==== FRAGMENTO DEL DOCUMENTO

Llevaba años queriendo ir a Sarajevo, queriendo conocer Bosnia, deseando adentrarme en las profundidades de un país que, sin saber cómo ni por qué, me atraía enormemente, desde aquel InterRail en 2008 en el que coincidimos con unos españoles que venían de Sarajevo, realmente sorprendidos. Muchas veces me he equivocado en estos ramalazos, y la mayoría de veces los destinos que me atraían me han decepcionado finalmente. Afortunadamente, esto no me pasó en el caso de Bosnia.
Y eso que atravesar la frontera con Croacia es un rollazo de tamaño industrial, sobre todo porque Bosnia tiene un pequeño acceso al mar, en Neum, lo que supone que si te diriges a Sarajevo en autobús, tienes que pasar 3 veces la frontera, con sus consecuentes inspecciones de pasaporte y paradas. Sin embargo, te vas habituando a este ritmo lento balcánico, incluso a sus carreteras estrechas, a recorrer pocos kilómetros en varias horas. Ya habíamos tenido esa sensación en Montenegro (aquí).
En Sarajevo, nos esperaba una polaca simpatiquísima, en una casa más que encantadora, muy cerca del centro (Baščaršija - y no, no se me ha caído nada encima del teclado, se escribe así). Nos fuimos a dar una vuelta por el centro (y a comer el famoso Cévapi) y a impregnarnos del ambiente de Sarajevo. Una ciudad que quizá no sea espectacular en fotos, pero cuya esencia, inmaterial, imposible de retratar, me cautivó desde el primer momento.
Pasamos dos días recorriendo toda la ciudad, de una a otra punta, desde el encantador barrio turco (el del nombre raro) hasta los distintos fuertes que coronas las colinas que se extienden a los lados de la ciudad, pasando por Vijećnica (City Hall), una vez más emblema de la guerra, destruido durante la misma. La historia del City Hall resulta muy explicativa de esa guerra: el edificio, símbolo del imperio austro-húngaro, albergaba la biblioteca nacional. Curiosamente, quien ordenó su destrucción fue un profesor de literatura (serbio). Toda una metáfora. Un rompecabezas más de la complicada situación balcánica.

========
==== DATOS REGISTRADOS

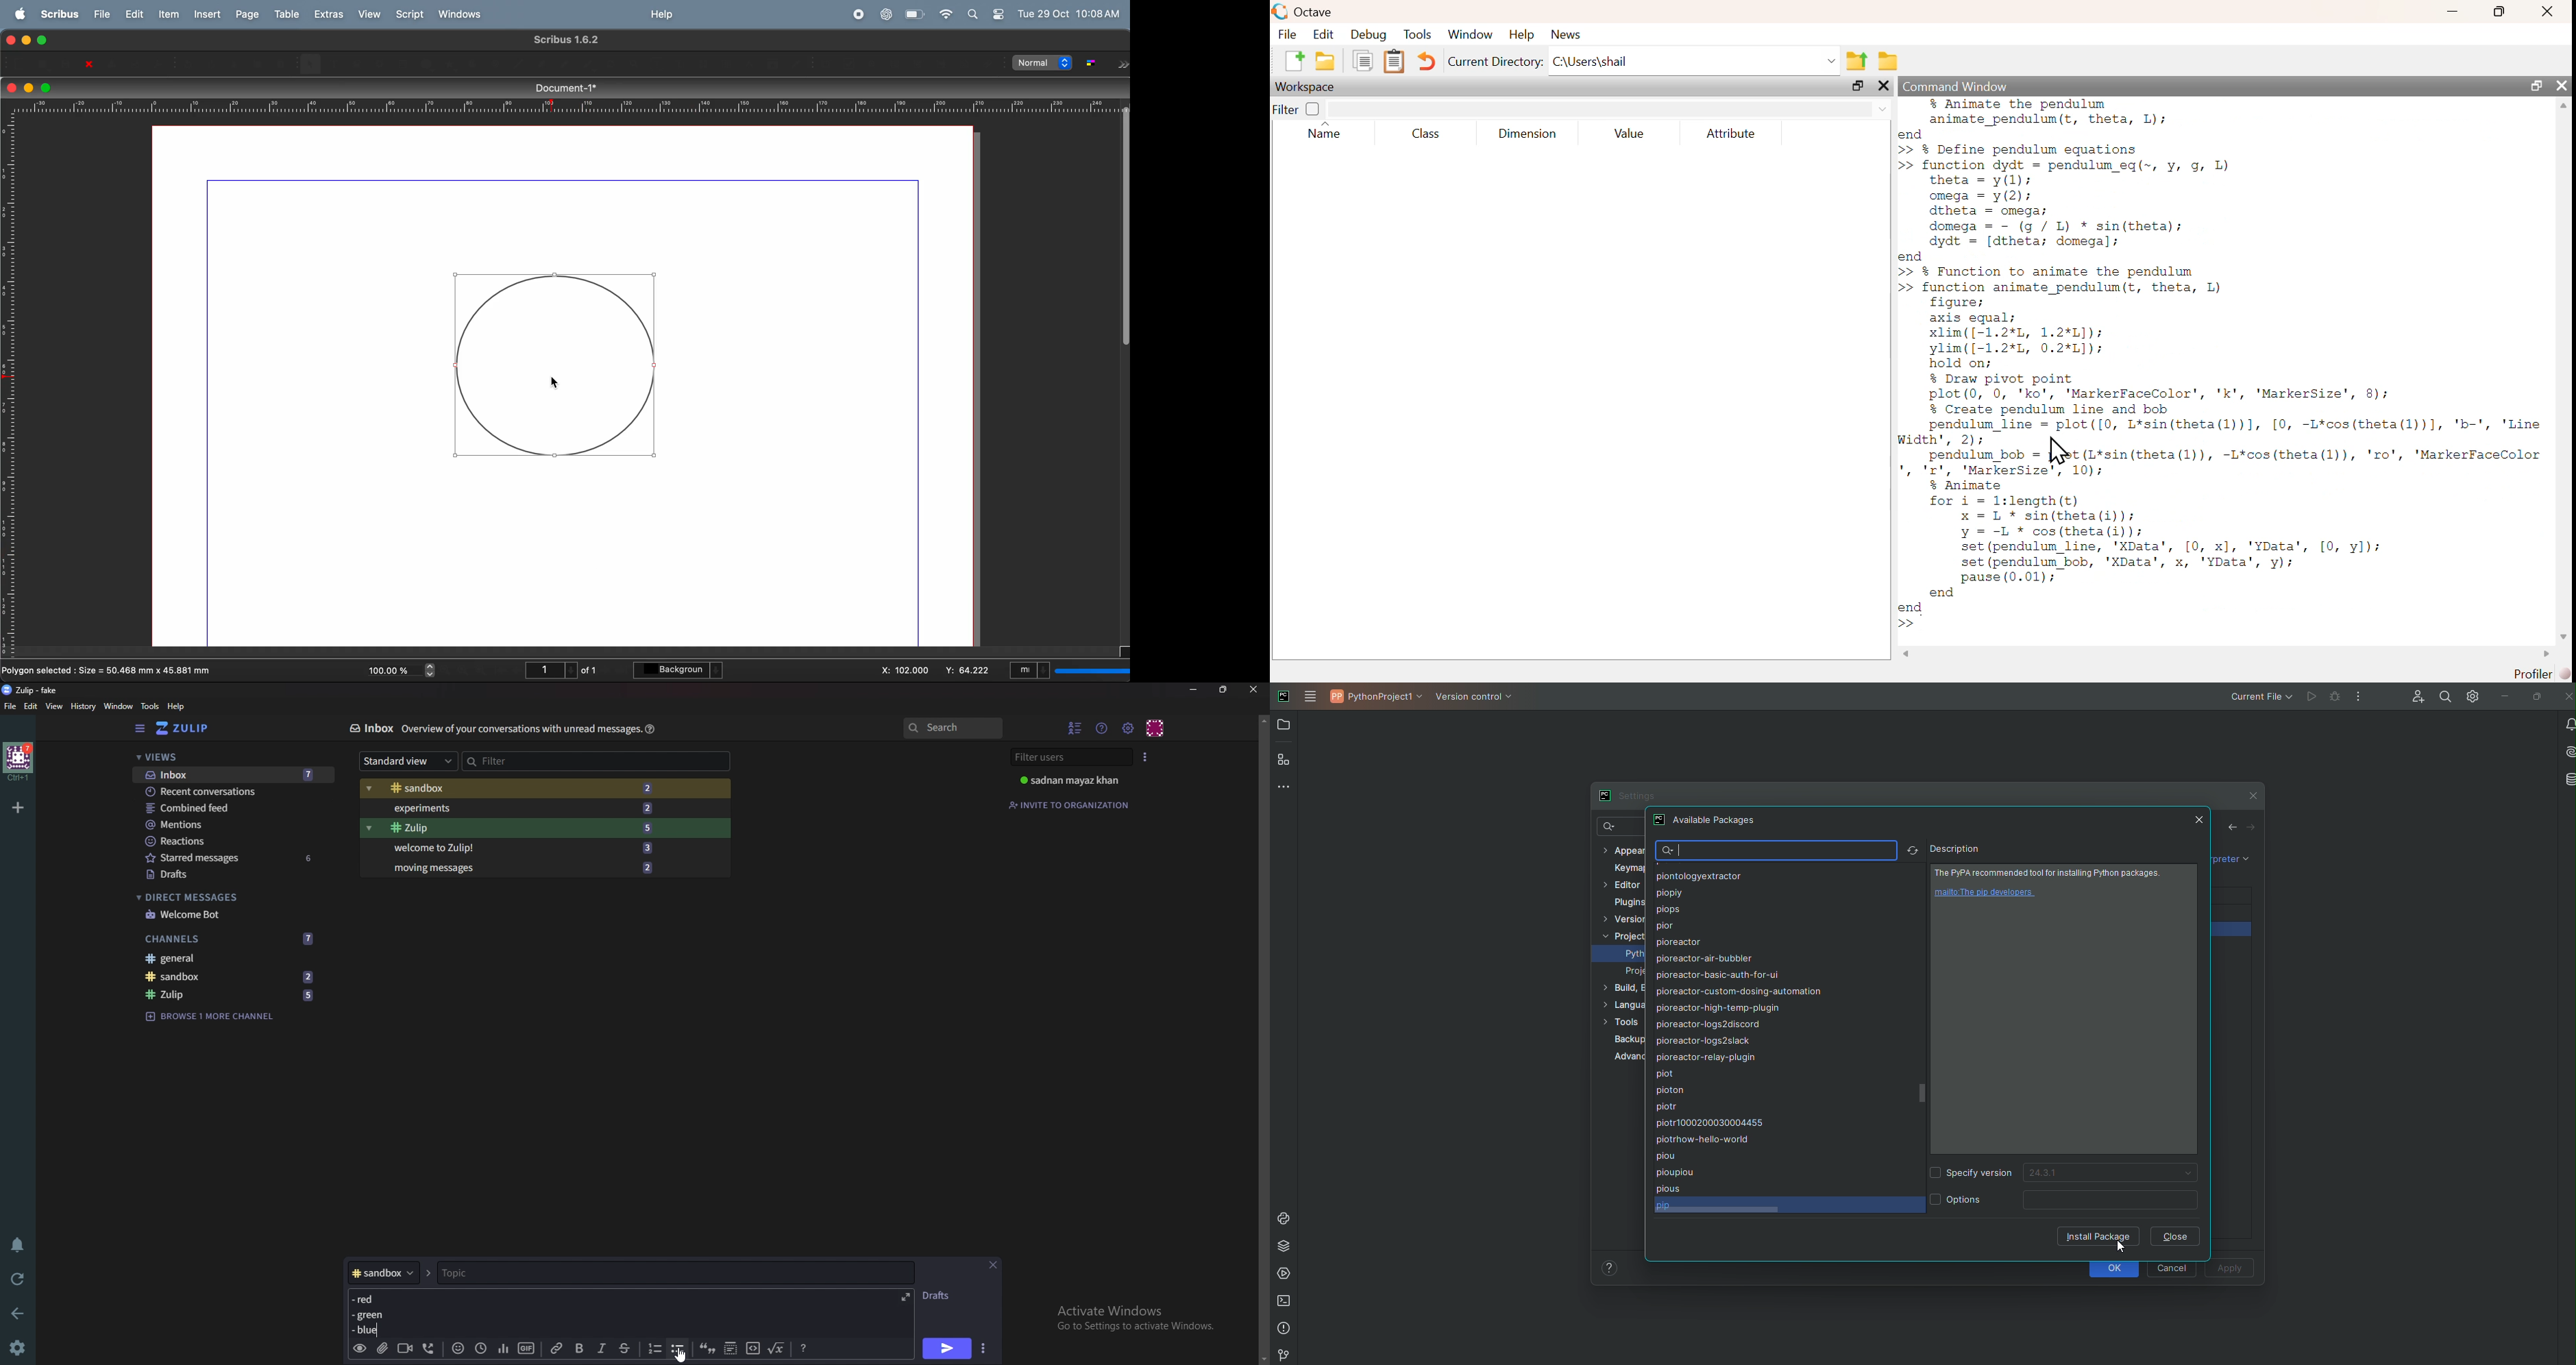 This screenshot has width=2576, height=1372. What do you see at coordinates (602, 1348) in the screenshot?
I see `Italic` at bounding box center [602, 1348].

========

» TAREAS
1) Convierte en una lista breve el párrafo del relato sobre Sarajevo que comienza con «Y eso que atravesar la frontera» y conserva sus datos principales.
2) Prolonga el relato sobre Sarajevo a partir de su última oración.

» RESPUESTAS EN ORDEN
1)
- Cruzar la frontera con Croacia resulta muy pesado.
- Bosnia tiene un pequeño acceso al mar en Neum. Por eso, quien viaja en autobús a Sarajevo debe pasar la frontera tres veces, con inspecciones de pasaporte y paradas.
- Con el tiempo uno se acostumbra al ritmo lento de los Balcanes, a sus carreteras estrechas y a tardar varias horas en recorrer pocos kilómetros.
- Esa misma sensación ya se había tenido en Montenegro.

2)
Por si todo esto no fuera ya bastante, perdiéndonos por empinadas y estrechas calles del barrio de Kovaći, pudimos divisar los cementerios que se extienden por la ciudad. Una imagen que impresiona, como también impresiona el saber que la mayoría de gente que murió durante la guerra fue enterrada en campos de fútbol, en colinas, en jardines... Los testimonios de la gente que vivió la guerra chocan con los de los más jóvenes, totalmente ajenos a una realidad que se les escapa. Pero de eso prefiero hablar otro día.
El tercer día decidimos ir al túnel de la esperanza y al museo de historia de Bosnia (y también comimos Cévapi). Pero aquí las planificaciones sobran, y después de pasar por el mercado y comer otro poco de bistek (algo así como nuestra cecina) por la "face", nos montamos a la carrera en el tranvía. Bien, somos los únicos extranjeros. Aquí parece que el tiempo se ha detenido, y en cierta forma lo hace, no sé si porque tenemos que ir a la otra punta de la ciudad o por el estado del tranvía y la edad de todos sus ocupantes. En ese momento, pienso en lo que me gustaría poder comunicarme con la gente (días atrás hemos podido conversar con gente joven, que habla inglés, pero desgraciadamente no es un hecho muy común, menos aún si nos referimos a mayores de 40 años), preguntar sobre la Yugoslavia de Tito, sobre la guerra, sobre ahora... Pero no puedo. Cuántas historias siento que me pierdo por no poder decir nada más que Hvala (gracias). Aunque ese mismo Hvala me es muy útil cuando, un rato más tarde, y después de estar bajo un sol de justicia esperando al bus que nos llevara de nuevo al tranvía (bus que nunca llegó), un hombre se ofreciera amablemente a llevarnos. También, lo que me gustaría haber podido aburrirle a preguntas... Pero vamos a lo de en medio: el túnel de la esperanza.
El túnel, ahora convertido en museo, fue construido durante el asedio a la ciudad para permitir el paso hacia la zona "libre" controlada por bosnios, por debajo del aeropuerto, el área controlada por la Naciones Unidas. Actualmente, solo se puede visitar su entrada, en el garaje de una casa.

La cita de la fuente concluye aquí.